– Niestety zdarza się tak ostatnio, że powinnyśmy zapomnieć o wszystkich meczach, które grałyśmy, bo nie wygląda to dobrze. Jestem niezadowolona i mocno zawiedziona – powiedziała po dość sromotnej porażce z Developresem Bella Dolina Rzeszów Anna Kaczmar, rozgrywająca #VolleyWrocław.
Generalnie o meczu w Rzeszowie musicie chyba jak najszybciej zapomnieć. Nie tak na pewno wyobrażałyście sobie to spotkanie?
Anna Kaczmar: – Niestety zdarza się tak ostatnio, że powinnyśmy zapomnieć o wszystkich meczach, które grałyśmy, bo nie wygląda to dobrze. Jestem niezadowolona i mocno zawiedziona. Developres Rzeszów byłby w naszym zasięgu, gdybyśmy zagrały jakąkolwiek swoją lepszą grę. Nie popełniały głupich błędów, a tak się stało.

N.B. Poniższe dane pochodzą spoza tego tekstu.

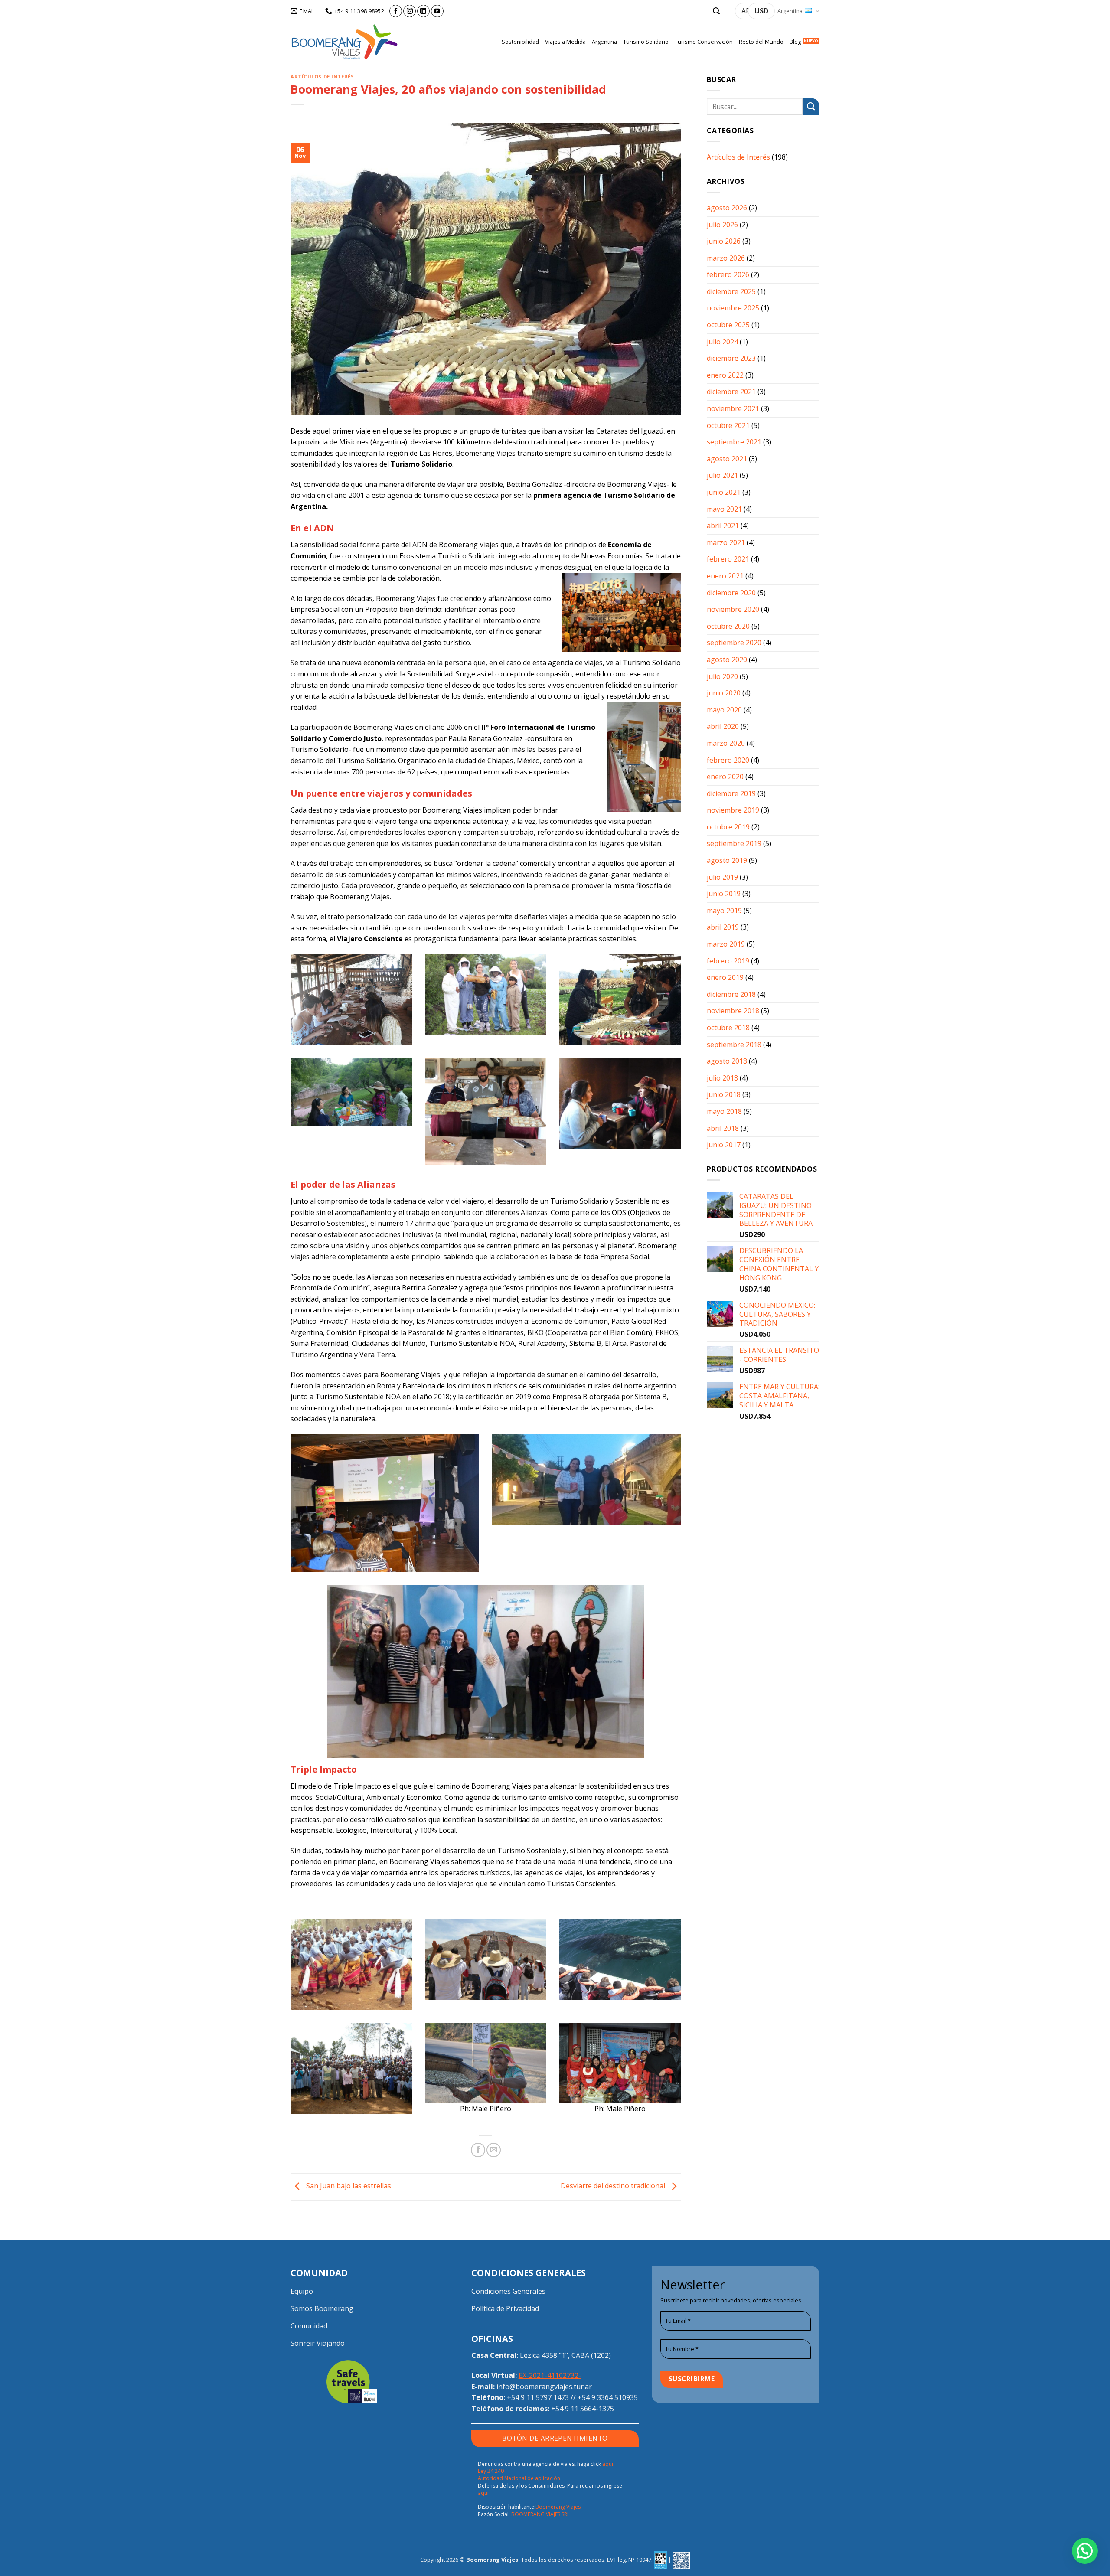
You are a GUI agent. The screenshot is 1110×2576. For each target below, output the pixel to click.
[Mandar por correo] (493, 2150)
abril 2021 (723, 525)
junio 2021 (724, 492)
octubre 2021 (728, 425)
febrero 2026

Tych błędów własnych po waszej stronie było sporo, ale patrząc na statystyki, to miałyście lepsze przyjęcie od rywalek, ale nie przekładało się to na atak…
– Przyjęcie to jest pierwsza rzecz, którą się widzi, ale później najważniejsza jest skuteczność. Jeżeli zawodniczki potrafią kończyć z niewygodnych piłek to logiczne, że są bardziej skuteczne. Nie chcę się rozwodzić, muszę zobaczyć ten mecz na video. Na pewno musimy coś zmienić, bo taka gra jaką prezentujemy nic dobrego nie przyniesie.
W pierwszym secie jednak przez długi czas toczyłyście wyrównana walkę z Developresem. Dopiero przy stenie 18:18 wasza gra się posypała do samego końca. Ta sytuacja miała jakoś wpływ na wasza grę w kolejnych?
– Mogę odpowiedzieć ze swojego punktu widzenia, że jak dla mnie nie. Kończy się set i zaczyna kolejny i nie ma to znaczenia, bo gra się do trzech wygranych. Naprawdę nie wiem jak to skomentować. Po prostu słaby występ.